• [Records for the exercise]
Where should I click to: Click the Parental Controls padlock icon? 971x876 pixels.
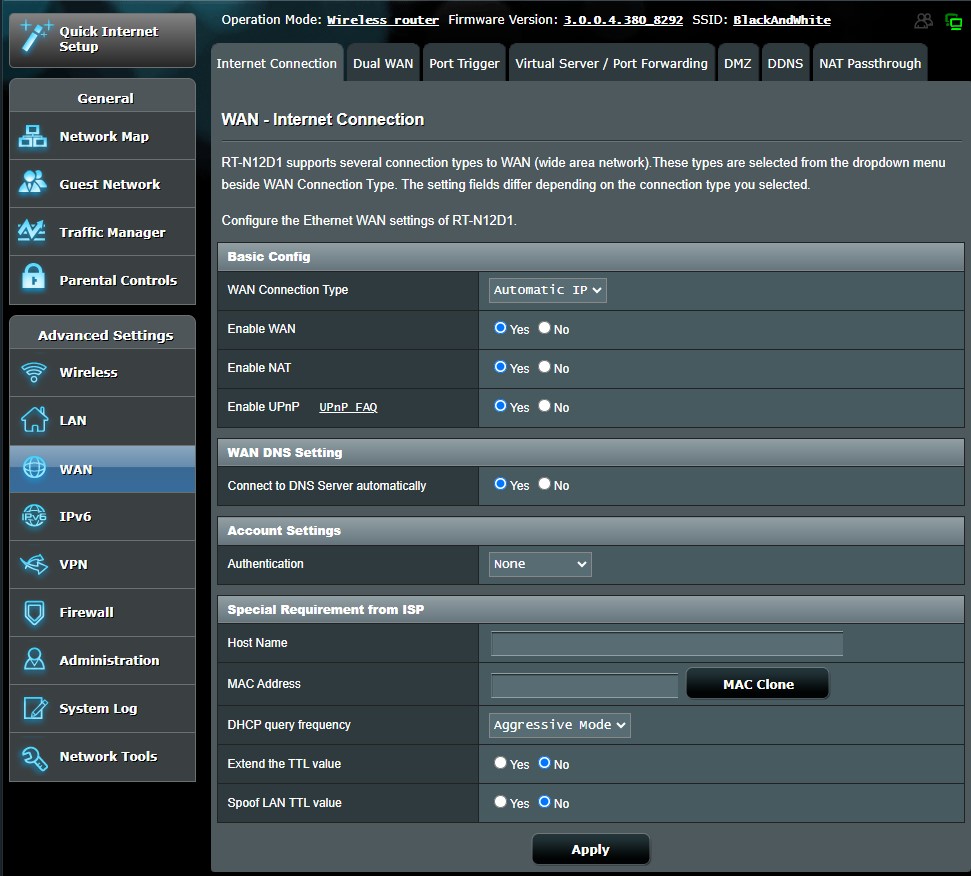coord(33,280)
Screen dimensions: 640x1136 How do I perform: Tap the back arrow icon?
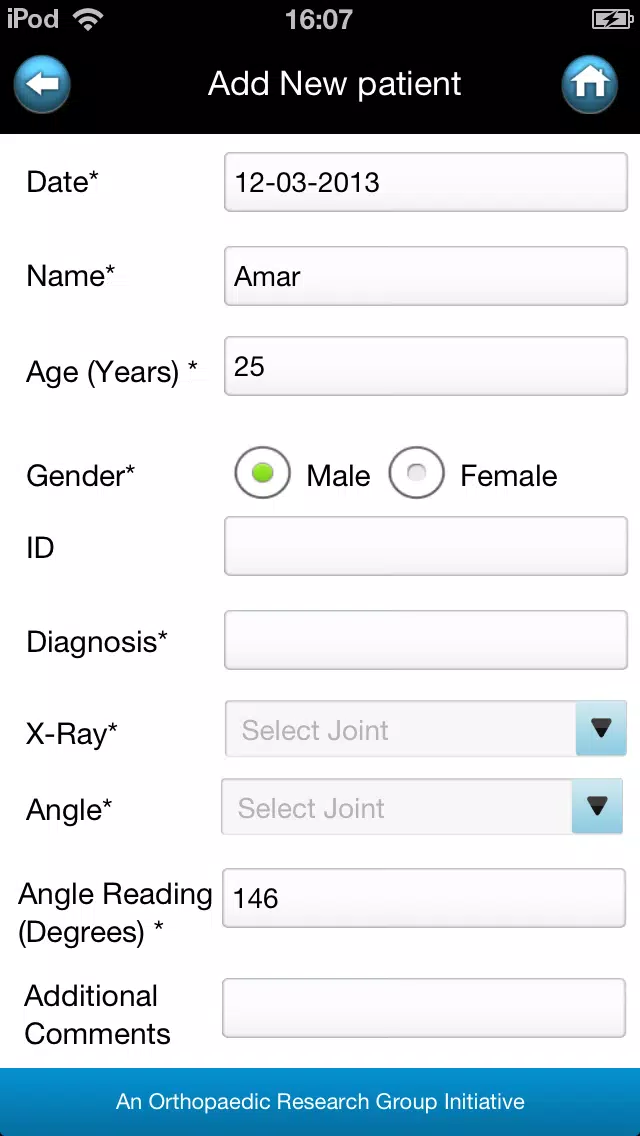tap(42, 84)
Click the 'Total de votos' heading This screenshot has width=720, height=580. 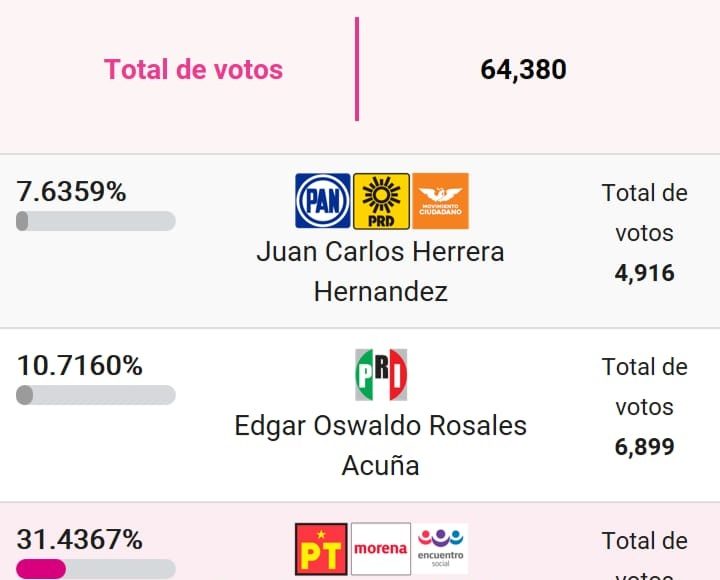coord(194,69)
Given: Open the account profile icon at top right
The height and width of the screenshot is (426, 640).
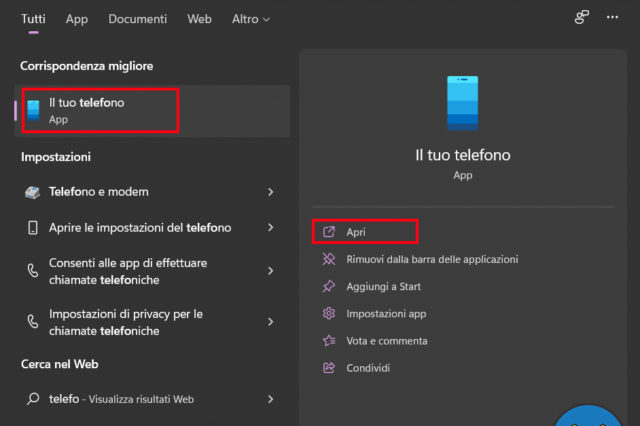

• [Brief]
Which lines run from the one containing "Given: Open the" to the end of the entries above? Write them out exactly, leaving out every picture.

• [Completed task]
Given: Open the account profile icon at top right
The height and width of the screenshot is (426, 640).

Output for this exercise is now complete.